## WHAT IS EXPECTED
Only an exact copy is wanted: the lines from the one holding "Task: Click the SKN St. Pölten crest" through the last line below, minus the pictures.

## DATA EXTRACTS
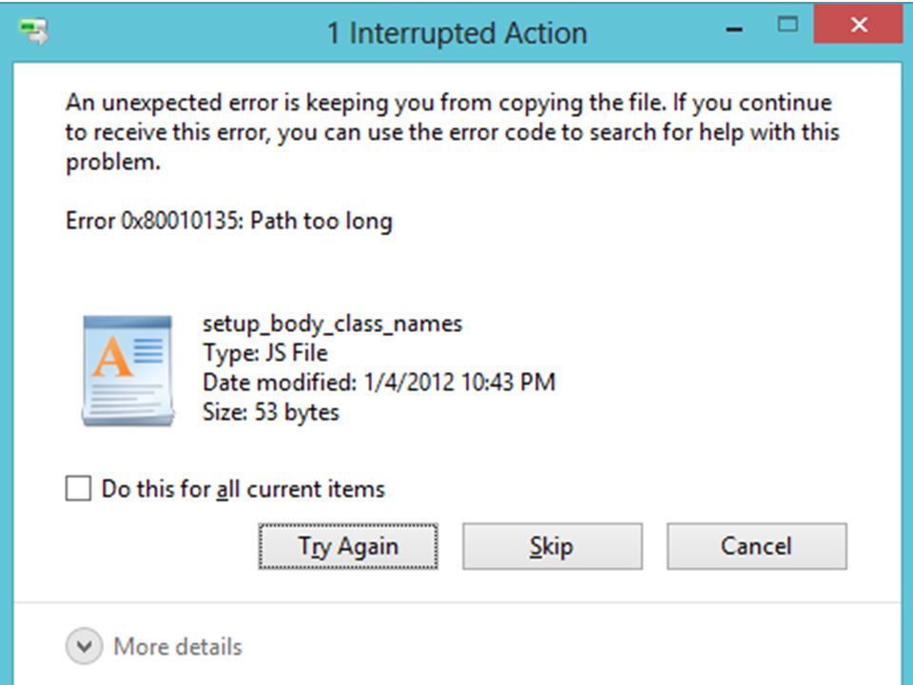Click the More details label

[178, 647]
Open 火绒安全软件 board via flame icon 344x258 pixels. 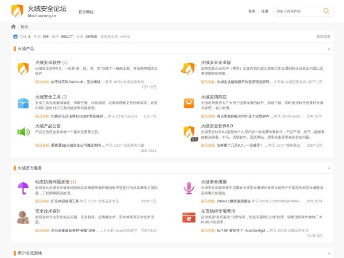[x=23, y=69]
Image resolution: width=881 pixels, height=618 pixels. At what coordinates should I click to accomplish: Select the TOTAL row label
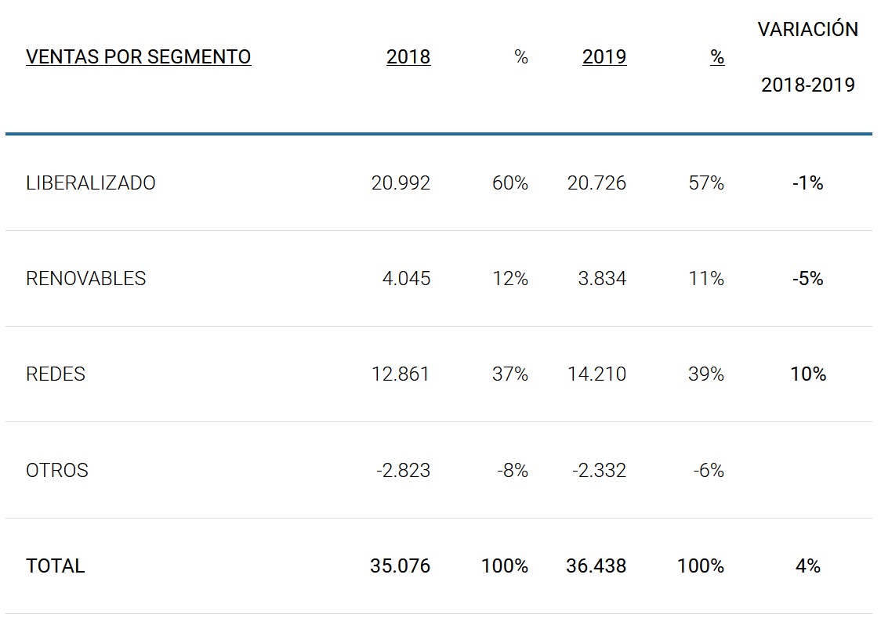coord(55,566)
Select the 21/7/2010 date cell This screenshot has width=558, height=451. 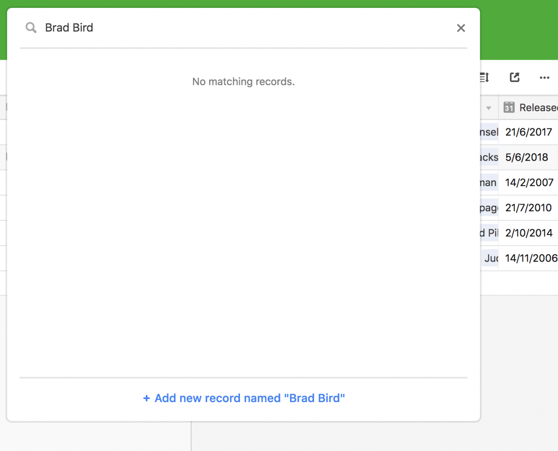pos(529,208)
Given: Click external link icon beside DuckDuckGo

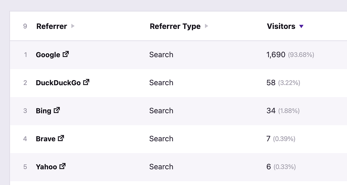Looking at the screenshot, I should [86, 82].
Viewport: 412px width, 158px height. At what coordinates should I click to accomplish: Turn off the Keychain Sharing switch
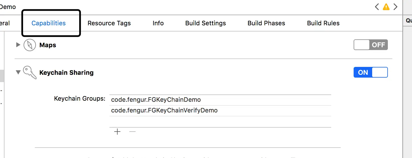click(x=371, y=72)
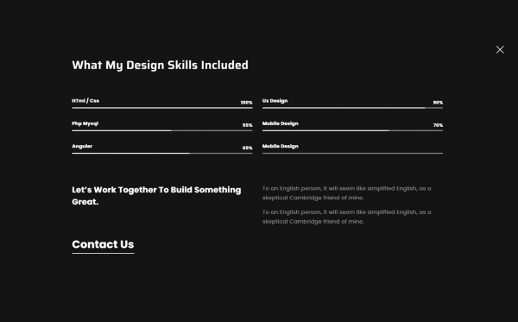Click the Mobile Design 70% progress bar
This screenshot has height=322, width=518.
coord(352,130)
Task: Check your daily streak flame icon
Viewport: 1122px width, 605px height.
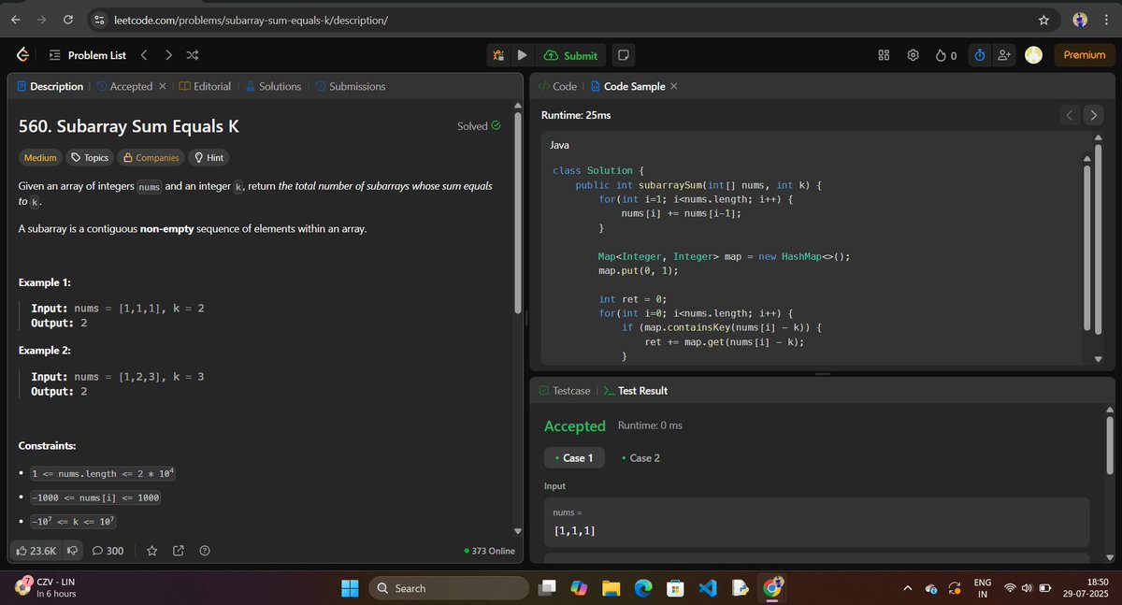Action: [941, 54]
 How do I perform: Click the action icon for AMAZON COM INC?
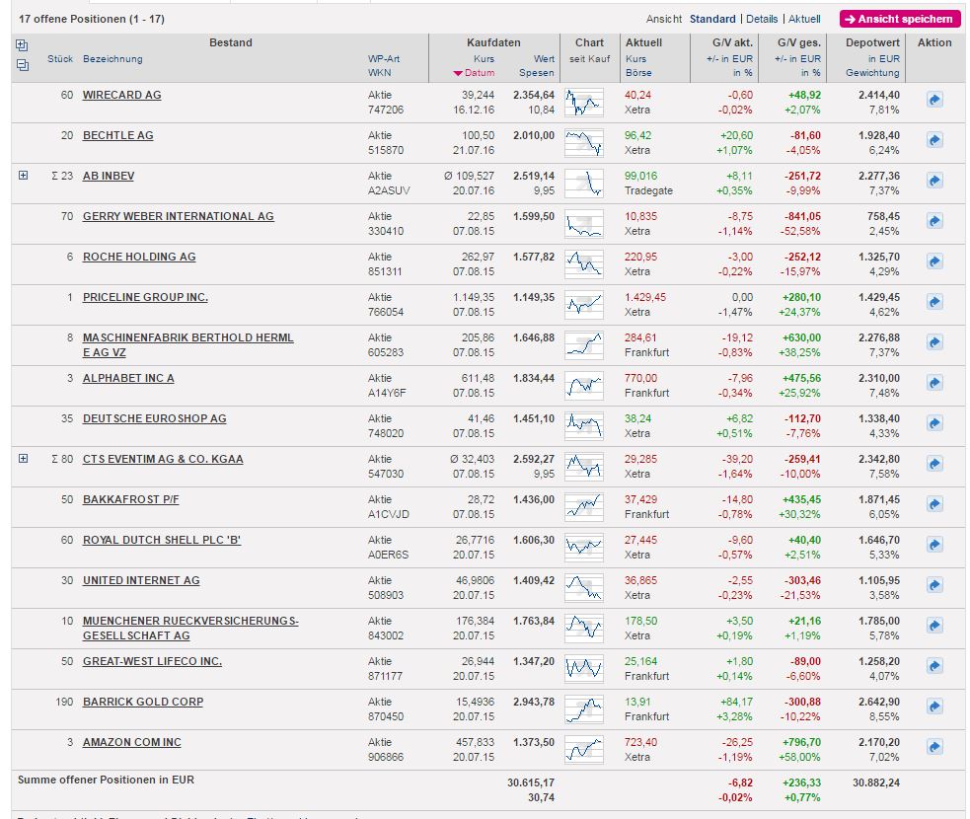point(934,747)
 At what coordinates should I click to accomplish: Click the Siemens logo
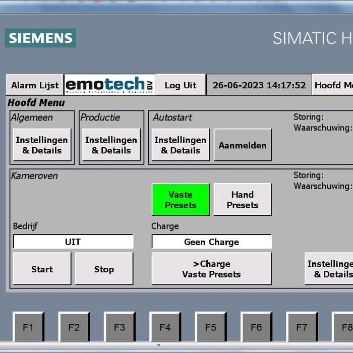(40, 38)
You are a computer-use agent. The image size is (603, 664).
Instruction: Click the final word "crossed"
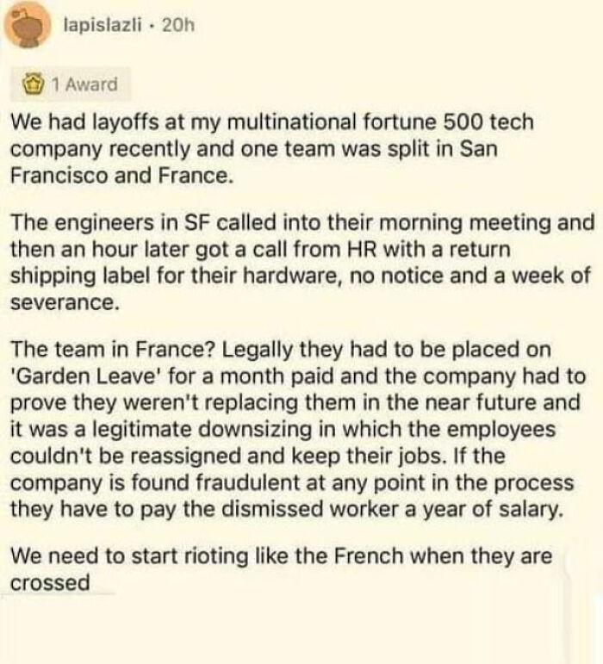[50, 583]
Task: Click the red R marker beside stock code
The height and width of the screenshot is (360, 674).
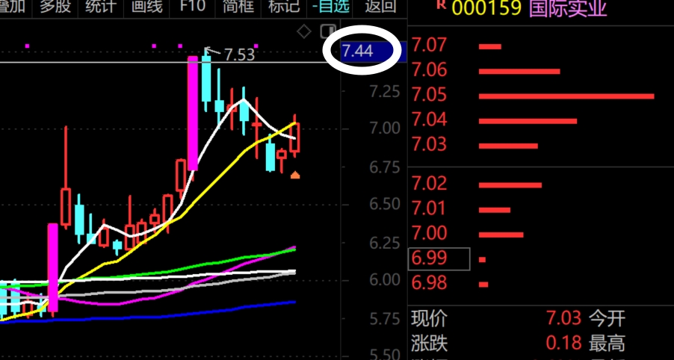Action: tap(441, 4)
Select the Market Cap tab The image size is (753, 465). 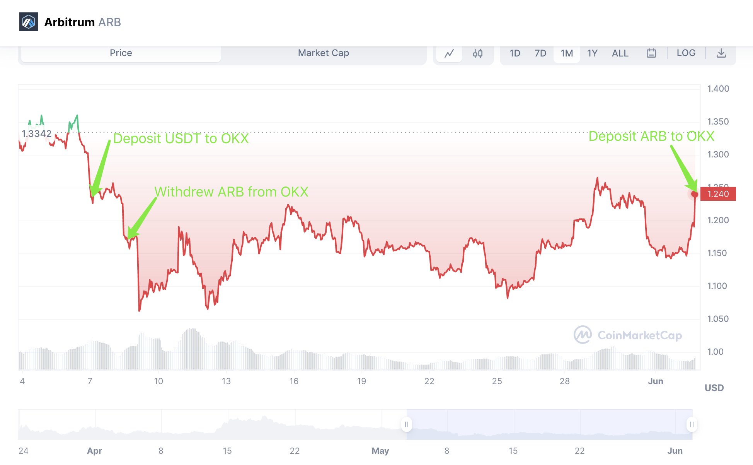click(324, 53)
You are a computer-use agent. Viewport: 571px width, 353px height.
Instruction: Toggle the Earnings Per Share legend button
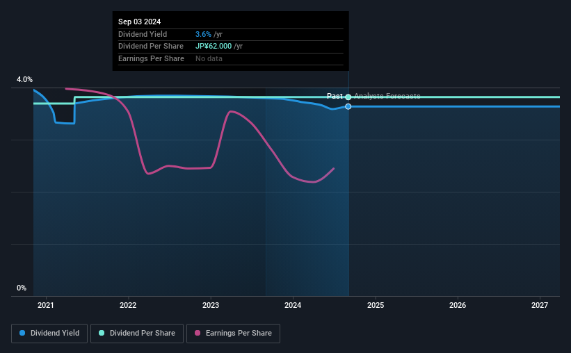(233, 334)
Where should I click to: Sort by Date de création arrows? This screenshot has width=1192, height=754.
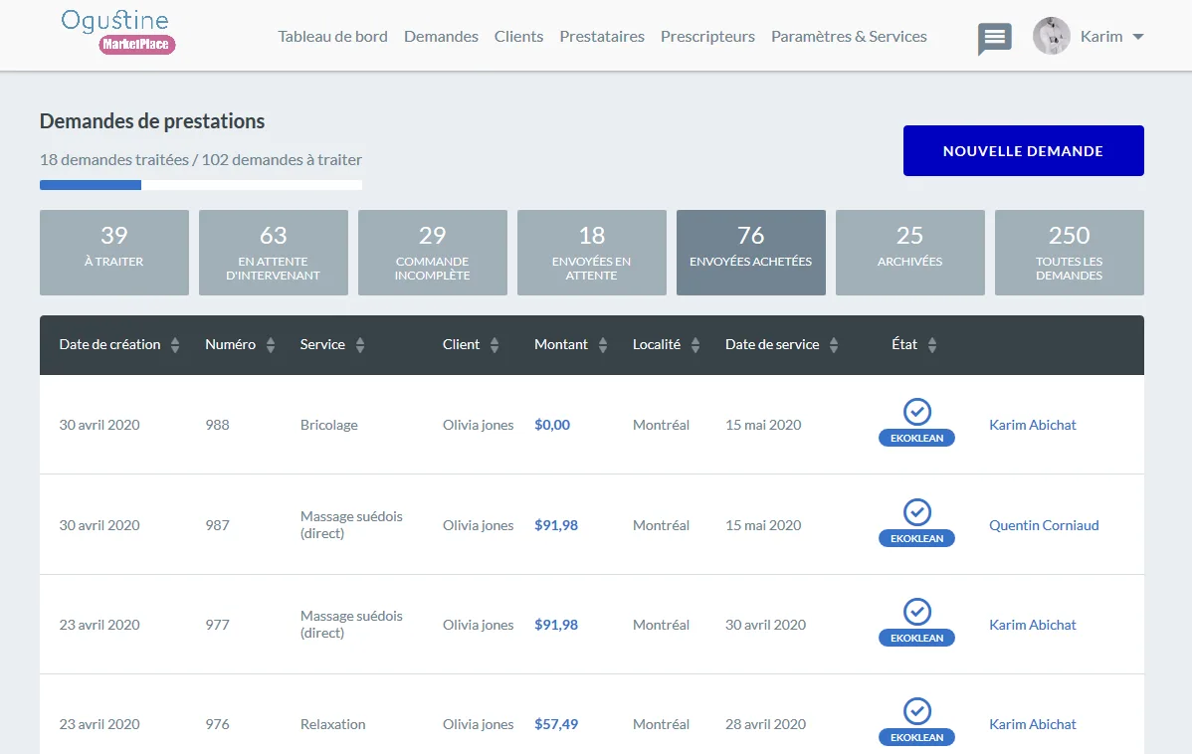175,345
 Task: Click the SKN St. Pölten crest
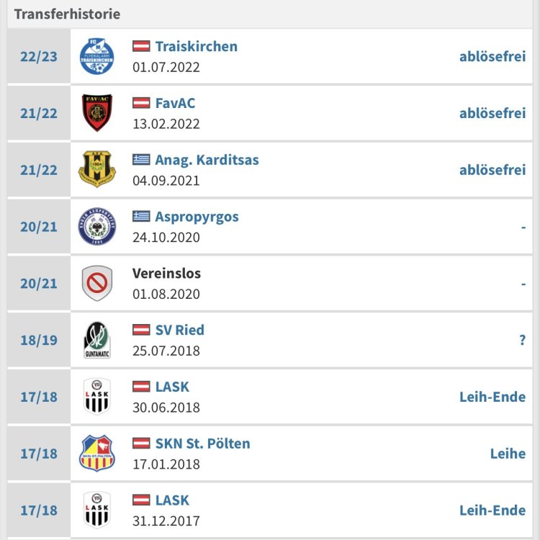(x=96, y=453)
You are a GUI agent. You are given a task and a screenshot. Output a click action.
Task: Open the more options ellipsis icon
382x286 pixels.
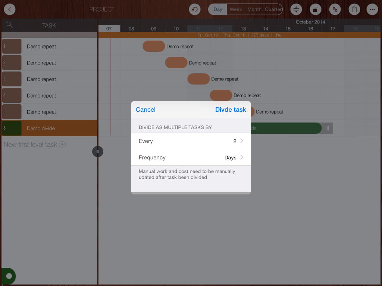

## TASK RESULT
 Task: Click the SKN St. Pölten crest
(x=96, y=453)
You are a GUI agent. You are given a task and a screenshot. Output a click action.
Task: Open the more options ellipsis icon
382x286 pixels.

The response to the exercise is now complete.